Your instructions. Below are entries. Reproduce exactly the lines between the line holding "Task: Switch chart to S (hourly) view" and the line holding "Task: Open the hamburger navigation menu", inclusive, and only those.

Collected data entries
■ ■ ■ ■

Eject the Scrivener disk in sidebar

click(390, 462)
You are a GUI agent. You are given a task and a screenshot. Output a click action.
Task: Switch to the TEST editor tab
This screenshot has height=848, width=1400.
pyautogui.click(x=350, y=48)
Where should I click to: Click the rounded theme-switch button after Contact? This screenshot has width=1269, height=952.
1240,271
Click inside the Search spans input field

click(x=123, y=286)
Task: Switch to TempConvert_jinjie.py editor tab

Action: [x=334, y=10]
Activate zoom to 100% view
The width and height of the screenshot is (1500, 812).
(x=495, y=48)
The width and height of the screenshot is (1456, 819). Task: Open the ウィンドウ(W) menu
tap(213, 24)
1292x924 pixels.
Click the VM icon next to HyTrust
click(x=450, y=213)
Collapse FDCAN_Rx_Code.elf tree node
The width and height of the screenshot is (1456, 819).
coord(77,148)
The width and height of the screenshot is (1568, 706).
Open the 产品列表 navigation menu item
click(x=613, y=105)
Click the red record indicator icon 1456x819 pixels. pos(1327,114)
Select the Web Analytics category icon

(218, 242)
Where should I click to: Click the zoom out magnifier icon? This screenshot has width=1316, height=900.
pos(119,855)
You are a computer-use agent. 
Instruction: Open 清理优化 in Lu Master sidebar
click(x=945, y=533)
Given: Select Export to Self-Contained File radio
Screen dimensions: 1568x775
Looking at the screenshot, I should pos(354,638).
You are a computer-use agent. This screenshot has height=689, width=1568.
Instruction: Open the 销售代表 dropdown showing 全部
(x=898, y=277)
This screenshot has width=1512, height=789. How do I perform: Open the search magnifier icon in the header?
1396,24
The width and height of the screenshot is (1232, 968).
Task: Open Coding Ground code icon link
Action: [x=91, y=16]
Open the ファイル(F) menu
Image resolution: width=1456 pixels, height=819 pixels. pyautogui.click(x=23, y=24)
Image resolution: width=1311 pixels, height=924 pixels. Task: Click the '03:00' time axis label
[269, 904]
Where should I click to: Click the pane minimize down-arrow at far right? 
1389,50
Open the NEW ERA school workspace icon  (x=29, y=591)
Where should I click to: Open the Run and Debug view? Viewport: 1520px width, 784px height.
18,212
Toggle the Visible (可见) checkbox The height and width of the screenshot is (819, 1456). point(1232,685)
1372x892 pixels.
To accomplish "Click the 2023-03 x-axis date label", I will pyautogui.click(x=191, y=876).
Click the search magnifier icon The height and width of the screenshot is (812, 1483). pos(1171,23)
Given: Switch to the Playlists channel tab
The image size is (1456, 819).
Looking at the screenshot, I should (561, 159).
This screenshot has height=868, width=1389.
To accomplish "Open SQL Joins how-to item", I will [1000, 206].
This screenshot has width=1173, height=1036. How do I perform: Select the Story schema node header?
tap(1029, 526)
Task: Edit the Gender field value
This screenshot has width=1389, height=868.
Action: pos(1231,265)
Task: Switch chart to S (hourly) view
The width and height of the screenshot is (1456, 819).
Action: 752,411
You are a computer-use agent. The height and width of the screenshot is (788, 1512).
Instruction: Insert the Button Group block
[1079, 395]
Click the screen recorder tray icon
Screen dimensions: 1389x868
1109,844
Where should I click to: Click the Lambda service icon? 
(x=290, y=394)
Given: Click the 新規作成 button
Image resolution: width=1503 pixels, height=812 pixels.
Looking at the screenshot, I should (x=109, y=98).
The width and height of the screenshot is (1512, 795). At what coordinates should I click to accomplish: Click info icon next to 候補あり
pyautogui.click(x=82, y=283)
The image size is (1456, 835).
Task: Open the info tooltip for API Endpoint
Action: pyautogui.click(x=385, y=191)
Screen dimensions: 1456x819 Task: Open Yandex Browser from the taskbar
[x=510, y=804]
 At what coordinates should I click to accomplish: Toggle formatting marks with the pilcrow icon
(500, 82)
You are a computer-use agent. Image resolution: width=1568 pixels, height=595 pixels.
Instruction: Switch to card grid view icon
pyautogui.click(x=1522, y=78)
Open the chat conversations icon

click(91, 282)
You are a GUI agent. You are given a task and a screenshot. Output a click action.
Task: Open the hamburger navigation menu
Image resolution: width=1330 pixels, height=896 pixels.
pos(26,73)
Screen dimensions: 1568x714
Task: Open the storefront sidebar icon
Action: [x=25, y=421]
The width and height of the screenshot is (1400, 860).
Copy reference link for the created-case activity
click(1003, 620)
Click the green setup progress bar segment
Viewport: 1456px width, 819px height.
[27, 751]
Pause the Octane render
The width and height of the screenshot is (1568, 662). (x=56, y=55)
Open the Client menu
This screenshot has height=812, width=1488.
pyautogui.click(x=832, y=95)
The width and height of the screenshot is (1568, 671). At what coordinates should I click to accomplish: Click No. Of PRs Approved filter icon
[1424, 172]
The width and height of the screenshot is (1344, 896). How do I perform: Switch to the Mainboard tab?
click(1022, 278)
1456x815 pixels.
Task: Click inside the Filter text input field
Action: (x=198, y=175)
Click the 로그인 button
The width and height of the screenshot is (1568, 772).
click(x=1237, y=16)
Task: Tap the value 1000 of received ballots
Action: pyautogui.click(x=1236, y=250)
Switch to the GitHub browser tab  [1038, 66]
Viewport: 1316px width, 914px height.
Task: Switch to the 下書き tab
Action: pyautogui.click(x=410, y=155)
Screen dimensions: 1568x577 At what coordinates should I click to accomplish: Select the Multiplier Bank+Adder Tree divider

■ ■ ■ ■

Result of this exercise.
Task: Switch chart to S (hourly) view
The width and height of the screenshot is (1456, 819).
Action: 752,411
You are a computer-use agent. The height and width of the screenshot is (788, 1512).
Instruction: Insert the Button Group block
[1079, 395]
Click the screen recorder tray icon
Screen dimensions: 1389x868
1109,844
Where should I click to: Click the Lambda service icon? 
(x=290, y=394)
Given: Click the 新規作成 button
Image resolution: width=1503 pixels, height=812 pixels.
Looking at the screenshot, I should (x=109, y=98).
The width and height of the screenshot is (1512, 795). At what coordinates should I click to accomplish: Click info icon next to 候補あり
pyautogui.click(x=82, y=283)
The image size is (1456, 835).
Task: Open the info tooltip for API Endpoint
Action: pyautogui.click(x=385, y=191)
Screen dimensions: 1456x819 Task: Open Yandex Browser from the taskbar
[x=510, y=804]
 At what coordinates should I click to accomplish: Toggle formatting marks with the pilcrow icon
(500, 82)
You are a computer-use agent. Image resolution: width=1568 pixels, height=595 pixels.
Instruction: Switch to card grid view icon
pyautogui.click(x=1522, y=78)
Open the chat conversations icon

click(91, 282)
You are a GUI agent. You are given a task and a screenshot. Output a click action.
Task: Open the hamburger navigation menu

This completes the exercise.